The Samajwadi Party, which lends outside support to the government, has targeted its ‘Kranti Rathyatra’ in Uttar Pradesh at not just the ruling Bahujan Samaj Party (BSP) in Lucknow but also to expose corruption in the Congress-led UPA at the Centre. The SP came out in open support of Amar Singh, whom it had expelled from the party, and criticised the way the Congress had engineered his incarceration after using him for its own purposes when it needed him.
The NC and the Congress have decided to part ways in the coming local elections in Jammu and Kashmir. Both parties have told their candidates they are free to criticise ministers and policies of their supposed allies.
The predicament the UPA finds itself in today due to the onslaught of the anti-corruption movement was sparked by the string of DMK ministers in the Union cabinet who embarrassed the government after they were caught in scams. The DMK has a key 18 MPs and relations between the Congress and its southern ally since then have not been smooth.

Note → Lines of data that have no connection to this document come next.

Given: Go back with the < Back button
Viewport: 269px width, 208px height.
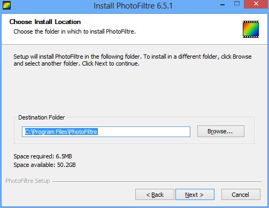Looking at the screenshot, I should tap(155, 195).
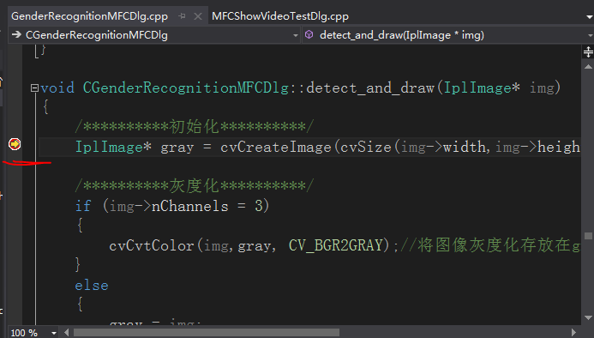Collapse the detect_and_draw function outline
This screenshot has width=594, height=338.
coord(34,88)
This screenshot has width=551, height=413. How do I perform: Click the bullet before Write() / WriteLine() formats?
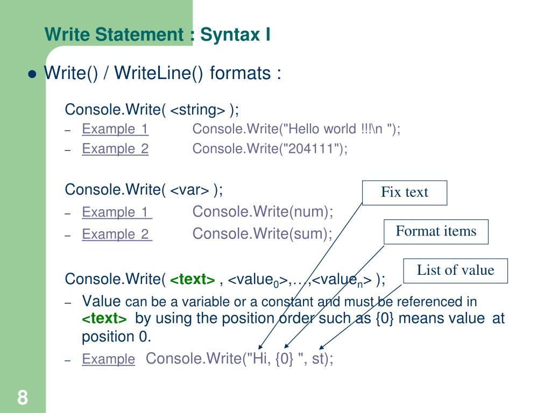(x=32, y=74)
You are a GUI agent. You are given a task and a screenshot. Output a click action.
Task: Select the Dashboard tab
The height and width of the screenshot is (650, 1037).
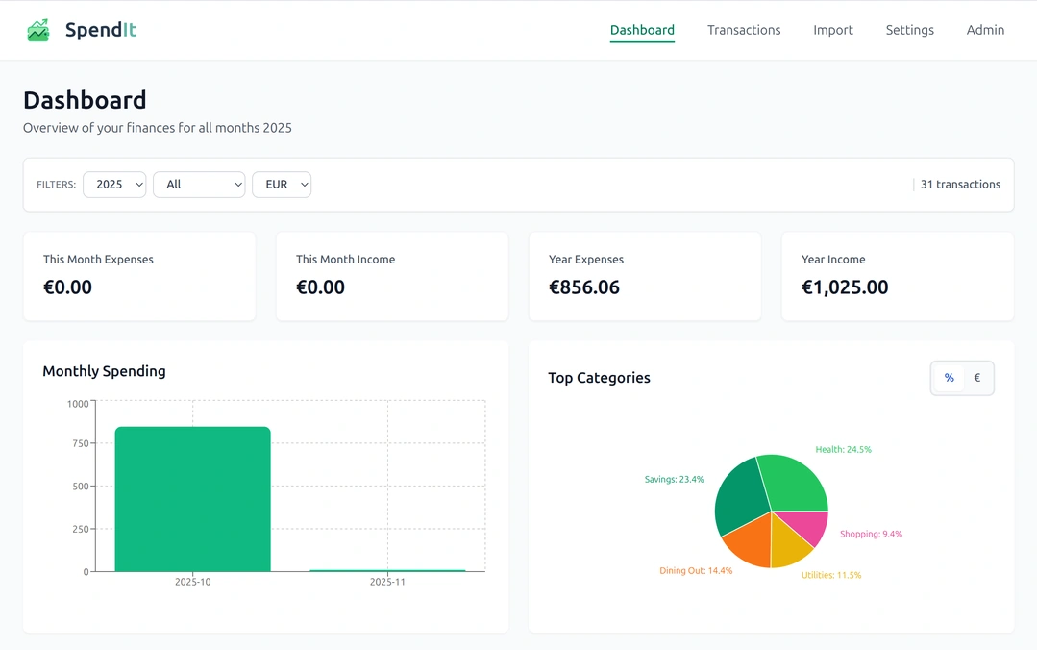click(x=642, y=30)
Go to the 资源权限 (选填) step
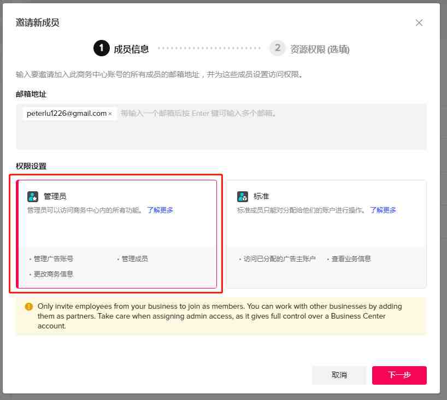447x400 pixels. [x=320, y=49]
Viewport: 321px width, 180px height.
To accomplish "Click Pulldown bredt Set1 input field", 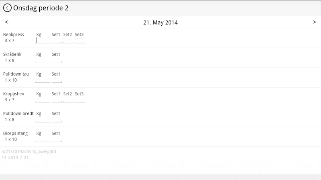I will tap(57, 119).
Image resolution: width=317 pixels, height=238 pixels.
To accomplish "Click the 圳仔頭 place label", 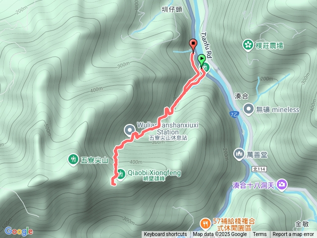I will (x=172, y=9).
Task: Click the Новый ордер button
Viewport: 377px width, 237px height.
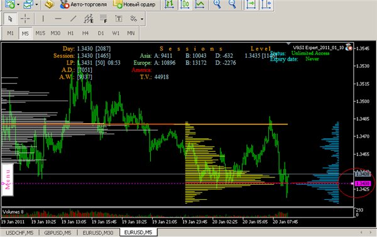Action: tap(134, 4)
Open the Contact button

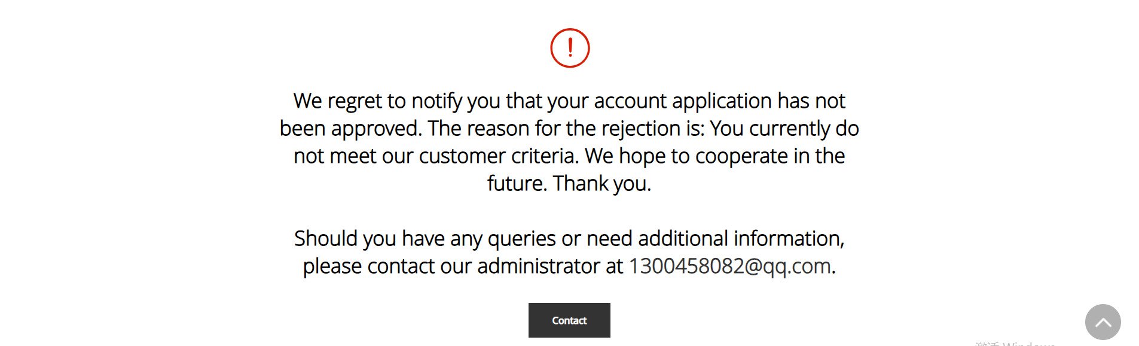click(x=569, y=320)
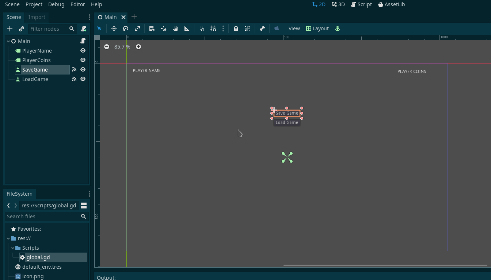
Task: Switch to the Pan canvas mode
Action: (175, 28)
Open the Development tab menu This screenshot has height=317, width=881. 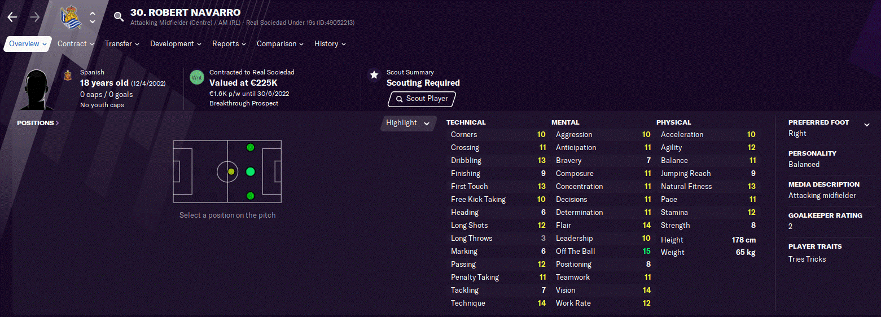(176, 44)
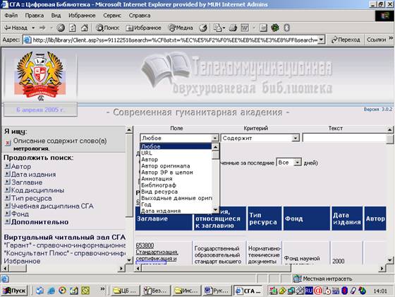Open the Избранное favorites toolbar button
This screenshot has width=395, height=297.
pos(144,28)
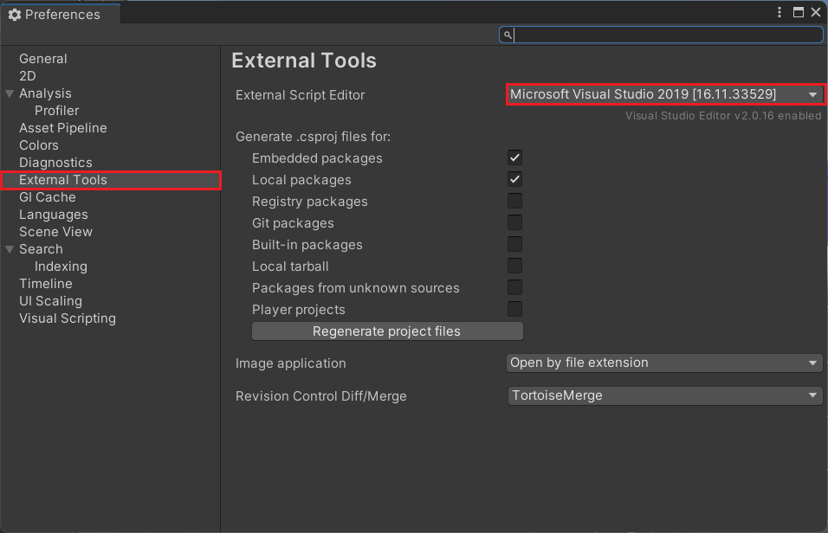Open the GI Cache settings
The height and width of the screenshot is (533, 828).
(x=48, y=197)
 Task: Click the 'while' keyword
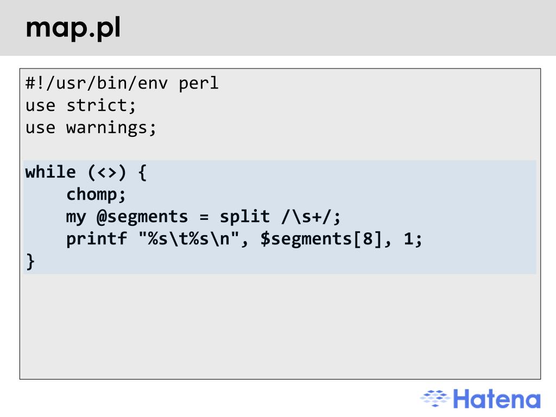tap(50, 172)
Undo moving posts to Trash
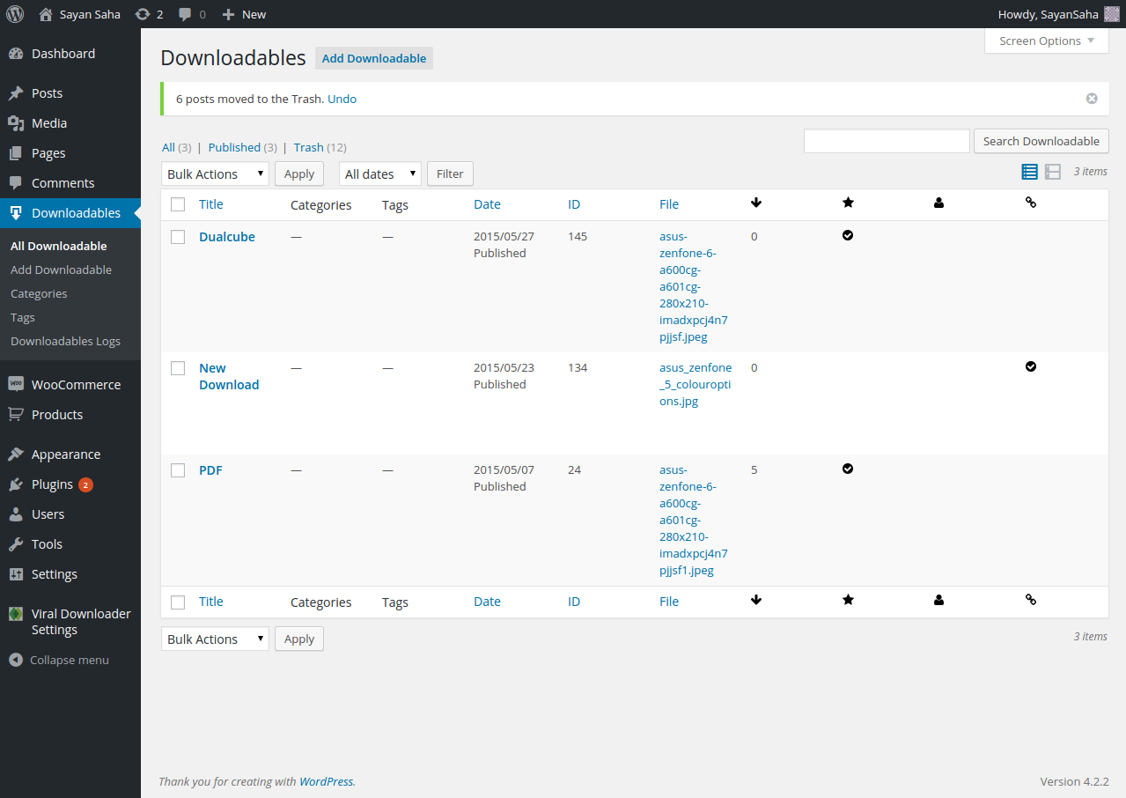Image resolution: width=1126 pixels, height=798 pixels. click(x=342, y=99)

The DMK’s tainted duo, A Raja and Dayanidhi Maran, who resigned over corruption charges, have not been replaced with any other party faces in the Cabinet. The Congress’ worry is that if its southern ally proposes at any time to give external support, then the UPA will be far more dependent on other parties like Mulayam Singh Yadav’s SP and Mayawati’s BSP in Parliament.
A senior Congress leader said, “Regional parties owe their existence to their authority in the state and post-1991, like it or not, federalism has become very strong and the Congress and the UPA government has to respect that.”